• Problem details:
A faithful copy of each entry below is expected, with the images removed.
━━━━━ Data
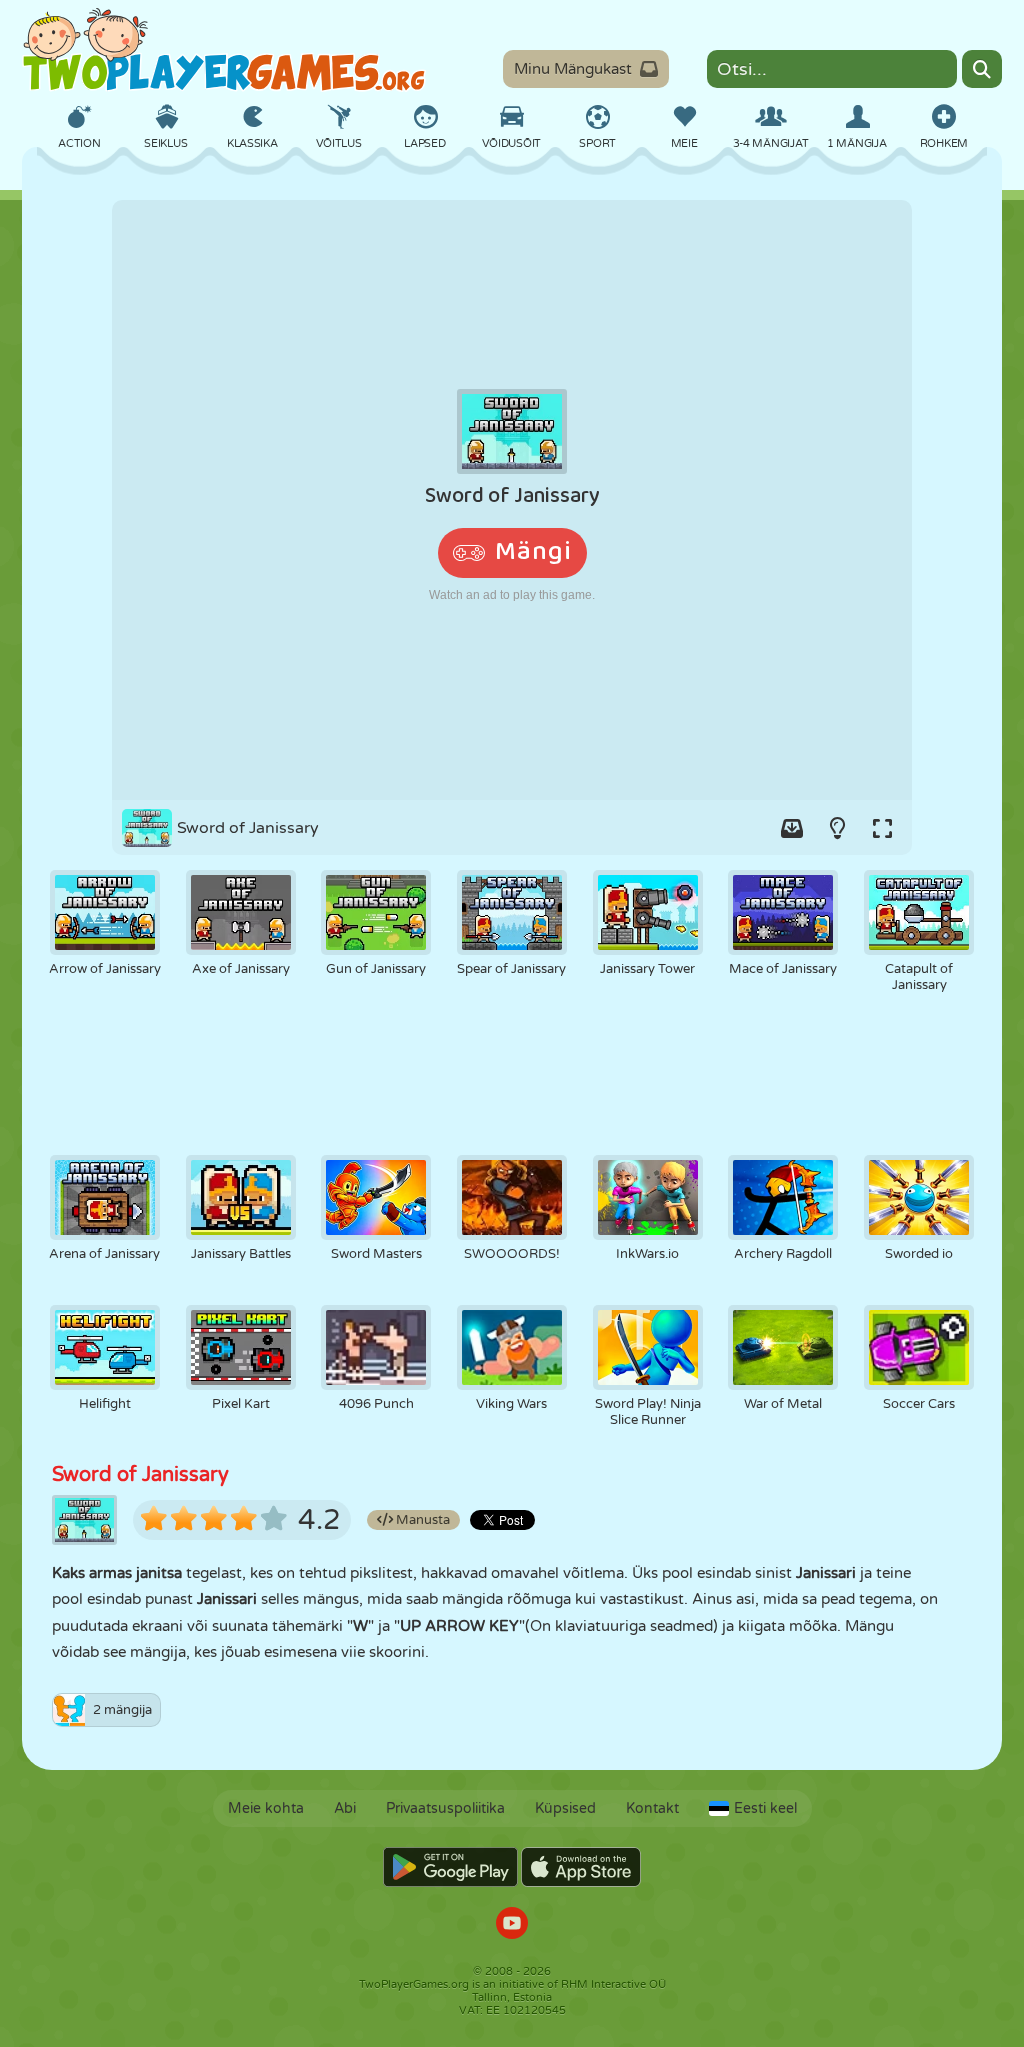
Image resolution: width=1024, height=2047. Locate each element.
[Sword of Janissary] (512, 500)
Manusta (421, 1520)
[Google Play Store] (450, 1867)
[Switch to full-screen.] (882, 828)
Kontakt (652, 1808)
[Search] (982, 69)
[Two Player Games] (224, 50)
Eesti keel (765, 1808)
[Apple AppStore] (581, 1867)
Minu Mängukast (573, 69)
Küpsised (565, 1808)
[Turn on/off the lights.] (837, 828)
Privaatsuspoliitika (445, 1808)
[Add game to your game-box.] (792, 828)
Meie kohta (266, 1808)
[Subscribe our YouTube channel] (512, 1925)
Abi (345, 1808)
━━━━━━━━━━
• Exercise solution:
Image resolution: width=1024, height=2047. Locate each element.
[Sword of Janissary] (512, 500)
Manusta (421, 1520)
[Google Play Store] (450, 1867)
[Switch to full-screen.] (882, 828)
Kontakt (652, 1808)
[Search] (982, 69)
[Two Player Games] (224, 50)
Eesti keel (765, 1808)
[Apple AppStore] (581, 1867)
Minu Mängukast (573, 69)
Küpsised (565, 1808)
[Turn on/off the lights.] (837, 828)
Privaatsuspoliitika (445, 1808)
[Add game to your game-box.] (792, 828)
Meie kohta (266, 1808)
[Subscribe our YouTube channel] (512, 1925)
Abi (345, 1808)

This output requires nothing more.